Business Day Ghana understands that under the arrangement, SAF made the initial procurement and resold the items to SIPSC. Meanwhile, the same person – Ms Yang Hua – served as Project Director for both SIPSC and SAF.
At the time, SIPSC, through Ghana National Gas Company (GNGC), denied the suggestion of engaging in overpricing through a subsidiary (transfer pricing manipulation).
But concerns over potential transfer pricing manipulation were further heightened by the fact that Ghana was losing an estimated $36 million annually in tax revenue from transfer pricing irregularities in the mining sector alone. And, according to finance sector documents, the influx of Multinational Enterprises (MNEs) into the country since 2007 when commercial quantities of oil were discovered in the west coast gave more reason for caution.
Ghana has also had its fair share of companies in the extractive sector, taking advantage of weaknesses in the country’s tax administration and tax laws to either avoid or evade taxes. In August 2013, the Civil Society Platform on Oil and Gas (CSPOG) hosted by ISODEC, raised concern about the fact that Ghana has within a spate of two years lost some US$70 million in potential capital gains tax.
According to research by Tax Justice Network-Africa, Ghana loses an estimated amount of GHS2.0 billion from Transfer Pricing abuses from the Extractive Sector.
But there is no available literature on how much Ghana could be losing through transfer pricing in the oil and gas sector specifically.
In the specific case of Sinopec, ISODEC’s study revealed that the GRA until 2014… did not have a file on Sinopec (the contractor). “Our checks indicate that the contract, which contained the fiscal terms, was not shared as a matter of routine with GRA. For this reason, the tax authority was oblivious of the tax implications of the contract throughout the contract period.
“In spite of CSOs’ promptings, GRA did not look into the affair until 2016, two clear years after the project had been completed.”
In the second quarter of this year when ISODEC first shared its study, it said some amount of progress had been made and so the GRA had “managed to retrieve over GHC10m as overpriced service.”
ISODEC stated that “Following up with the GRA on these matters, an official of its Transfer Pricing Unit confirmed that investigations initiated in 2016 have confirmed that indeed, there were some transfer pricing manipulations by Sinopec.
“The Transfer Pricing Unit disclosed that, the allegations of overpriced Liquefied Petroleum Gas (LPG) processing plant installed at Atuabo for processing of gas from the Jubilee Field have been confirmed.
But ISODEC learned that the audit of the transactions proved difficult because of the absence of data. “We currently source our data from Thompson Reuters and ATAF but these are usually European-sourced data which gives us the challenge of comparability test, because it becomes difficult to know whether these are customised machines or otherwise,” ISODEC gathered from the Unit.

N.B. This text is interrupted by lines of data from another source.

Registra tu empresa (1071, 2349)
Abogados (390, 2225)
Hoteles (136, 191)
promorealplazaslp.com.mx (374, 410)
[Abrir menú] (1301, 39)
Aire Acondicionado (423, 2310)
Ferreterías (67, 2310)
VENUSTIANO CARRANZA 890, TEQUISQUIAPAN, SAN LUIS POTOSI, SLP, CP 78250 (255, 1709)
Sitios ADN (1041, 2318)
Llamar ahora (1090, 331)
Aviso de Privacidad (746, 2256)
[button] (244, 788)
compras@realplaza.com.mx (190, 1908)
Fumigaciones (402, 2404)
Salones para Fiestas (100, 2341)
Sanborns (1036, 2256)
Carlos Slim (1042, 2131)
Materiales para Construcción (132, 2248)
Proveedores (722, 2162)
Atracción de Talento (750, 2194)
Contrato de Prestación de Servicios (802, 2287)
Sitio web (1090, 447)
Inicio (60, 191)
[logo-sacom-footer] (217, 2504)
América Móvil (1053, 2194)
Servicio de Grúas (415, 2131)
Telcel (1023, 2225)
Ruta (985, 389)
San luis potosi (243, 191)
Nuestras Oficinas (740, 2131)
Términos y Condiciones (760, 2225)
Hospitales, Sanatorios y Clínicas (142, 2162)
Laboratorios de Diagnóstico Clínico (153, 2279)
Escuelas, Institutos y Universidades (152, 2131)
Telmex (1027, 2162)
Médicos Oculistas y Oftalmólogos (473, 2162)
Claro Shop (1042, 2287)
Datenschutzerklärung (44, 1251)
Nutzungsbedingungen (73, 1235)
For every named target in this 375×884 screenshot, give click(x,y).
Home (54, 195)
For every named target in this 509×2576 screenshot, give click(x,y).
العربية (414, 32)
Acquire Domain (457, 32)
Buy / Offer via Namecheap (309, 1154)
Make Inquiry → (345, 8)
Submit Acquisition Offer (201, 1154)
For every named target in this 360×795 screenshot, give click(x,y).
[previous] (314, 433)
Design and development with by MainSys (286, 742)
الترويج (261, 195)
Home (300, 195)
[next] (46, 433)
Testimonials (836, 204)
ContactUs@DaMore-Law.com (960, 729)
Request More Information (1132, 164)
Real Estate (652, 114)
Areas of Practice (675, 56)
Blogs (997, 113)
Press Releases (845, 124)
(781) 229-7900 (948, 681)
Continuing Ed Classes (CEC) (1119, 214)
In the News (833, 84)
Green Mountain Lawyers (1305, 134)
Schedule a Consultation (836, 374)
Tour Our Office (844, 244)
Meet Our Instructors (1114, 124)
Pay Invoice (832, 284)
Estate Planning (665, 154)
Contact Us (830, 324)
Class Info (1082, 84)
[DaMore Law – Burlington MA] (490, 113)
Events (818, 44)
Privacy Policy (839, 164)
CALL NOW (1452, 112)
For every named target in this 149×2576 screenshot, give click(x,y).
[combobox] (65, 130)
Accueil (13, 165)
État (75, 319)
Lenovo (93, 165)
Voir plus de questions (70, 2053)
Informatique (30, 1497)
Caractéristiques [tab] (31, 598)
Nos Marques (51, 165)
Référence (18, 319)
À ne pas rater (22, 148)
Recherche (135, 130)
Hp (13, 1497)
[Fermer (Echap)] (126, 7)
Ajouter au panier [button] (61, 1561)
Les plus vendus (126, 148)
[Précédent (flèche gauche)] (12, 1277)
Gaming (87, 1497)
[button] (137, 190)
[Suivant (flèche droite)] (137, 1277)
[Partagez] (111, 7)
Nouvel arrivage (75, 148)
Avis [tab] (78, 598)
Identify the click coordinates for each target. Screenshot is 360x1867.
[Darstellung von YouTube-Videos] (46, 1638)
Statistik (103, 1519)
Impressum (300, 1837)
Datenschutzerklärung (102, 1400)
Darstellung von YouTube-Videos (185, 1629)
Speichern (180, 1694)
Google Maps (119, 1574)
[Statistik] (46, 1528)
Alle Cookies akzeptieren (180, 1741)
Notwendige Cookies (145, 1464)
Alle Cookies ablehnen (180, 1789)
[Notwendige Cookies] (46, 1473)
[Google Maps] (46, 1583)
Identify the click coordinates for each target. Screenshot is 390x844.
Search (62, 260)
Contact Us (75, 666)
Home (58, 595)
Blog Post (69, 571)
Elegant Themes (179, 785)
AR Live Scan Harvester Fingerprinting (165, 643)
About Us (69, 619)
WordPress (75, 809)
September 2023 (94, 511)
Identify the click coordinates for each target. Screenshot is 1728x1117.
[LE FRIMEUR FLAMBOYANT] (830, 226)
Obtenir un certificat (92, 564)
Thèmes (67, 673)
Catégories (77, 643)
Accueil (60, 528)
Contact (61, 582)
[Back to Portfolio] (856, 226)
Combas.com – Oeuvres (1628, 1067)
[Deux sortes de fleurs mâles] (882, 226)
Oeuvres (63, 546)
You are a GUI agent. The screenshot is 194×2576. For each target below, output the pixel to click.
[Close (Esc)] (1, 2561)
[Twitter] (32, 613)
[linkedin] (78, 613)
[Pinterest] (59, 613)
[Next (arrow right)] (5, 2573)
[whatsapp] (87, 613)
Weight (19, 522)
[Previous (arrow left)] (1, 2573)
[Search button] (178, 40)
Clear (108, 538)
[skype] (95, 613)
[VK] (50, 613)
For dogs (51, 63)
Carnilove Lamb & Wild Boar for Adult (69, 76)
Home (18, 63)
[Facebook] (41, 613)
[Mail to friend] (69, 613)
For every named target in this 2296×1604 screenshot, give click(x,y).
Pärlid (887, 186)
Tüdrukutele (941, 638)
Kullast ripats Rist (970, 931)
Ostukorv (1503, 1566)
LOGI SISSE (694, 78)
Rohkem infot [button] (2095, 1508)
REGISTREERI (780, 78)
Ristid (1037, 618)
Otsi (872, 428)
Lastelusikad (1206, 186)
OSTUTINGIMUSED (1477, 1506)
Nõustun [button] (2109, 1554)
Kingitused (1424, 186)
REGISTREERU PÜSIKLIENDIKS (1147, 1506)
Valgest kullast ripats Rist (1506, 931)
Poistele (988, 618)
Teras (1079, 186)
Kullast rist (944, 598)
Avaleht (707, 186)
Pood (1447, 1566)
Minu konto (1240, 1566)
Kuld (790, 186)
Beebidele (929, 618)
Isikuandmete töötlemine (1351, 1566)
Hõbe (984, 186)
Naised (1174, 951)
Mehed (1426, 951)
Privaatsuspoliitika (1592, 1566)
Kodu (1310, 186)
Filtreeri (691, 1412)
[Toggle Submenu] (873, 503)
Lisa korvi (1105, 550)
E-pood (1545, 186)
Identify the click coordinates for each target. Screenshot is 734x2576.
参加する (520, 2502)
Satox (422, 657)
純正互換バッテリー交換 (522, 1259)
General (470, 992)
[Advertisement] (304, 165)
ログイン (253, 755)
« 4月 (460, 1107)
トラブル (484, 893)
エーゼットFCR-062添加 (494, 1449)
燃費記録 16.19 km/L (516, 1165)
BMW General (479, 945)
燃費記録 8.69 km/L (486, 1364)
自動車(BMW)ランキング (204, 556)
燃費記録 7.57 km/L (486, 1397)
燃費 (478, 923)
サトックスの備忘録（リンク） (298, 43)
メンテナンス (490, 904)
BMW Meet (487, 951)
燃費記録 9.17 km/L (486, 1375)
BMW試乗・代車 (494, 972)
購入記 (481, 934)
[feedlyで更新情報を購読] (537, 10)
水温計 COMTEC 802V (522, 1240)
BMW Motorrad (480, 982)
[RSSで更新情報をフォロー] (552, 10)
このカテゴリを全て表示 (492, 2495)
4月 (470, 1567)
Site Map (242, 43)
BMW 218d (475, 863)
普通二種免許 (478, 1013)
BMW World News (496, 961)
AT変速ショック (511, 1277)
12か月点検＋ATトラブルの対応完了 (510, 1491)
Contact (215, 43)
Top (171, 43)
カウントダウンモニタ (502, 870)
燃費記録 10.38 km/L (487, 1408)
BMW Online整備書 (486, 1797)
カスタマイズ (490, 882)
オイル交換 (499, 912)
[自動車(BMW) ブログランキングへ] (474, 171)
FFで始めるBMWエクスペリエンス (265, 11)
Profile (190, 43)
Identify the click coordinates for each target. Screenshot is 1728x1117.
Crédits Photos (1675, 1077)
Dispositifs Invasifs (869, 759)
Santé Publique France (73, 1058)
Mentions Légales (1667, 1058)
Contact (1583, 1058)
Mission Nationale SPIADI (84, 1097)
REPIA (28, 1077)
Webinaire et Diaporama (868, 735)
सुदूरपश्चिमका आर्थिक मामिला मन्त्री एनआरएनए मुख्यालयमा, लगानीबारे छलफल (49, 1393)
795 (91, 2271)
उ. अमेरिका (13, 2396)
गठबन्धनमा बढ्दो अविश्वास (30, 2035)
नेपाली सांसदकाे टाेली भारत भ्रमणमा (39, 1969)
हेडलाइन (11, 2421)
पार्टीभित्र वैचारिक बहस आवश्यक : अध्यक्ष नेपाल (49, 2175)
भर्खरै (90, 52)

However, the Business Day Ghana understands that the TP Unit faces a major challenge in the transfer pricing audit because machinery for the project were imported in the name of Ghana Gas, which also raises the question as to whether they are required to pay tax at all.
SINOPEC, ISODEC was told, acted like a service company to Ghana Gas where they got paid on work by work basis. “The initial audit therefore reviewed operational costs, based on local expenses on SINOPEC where the Unit raised the margins and managed to retrieve over GHC10m as overpriced service.”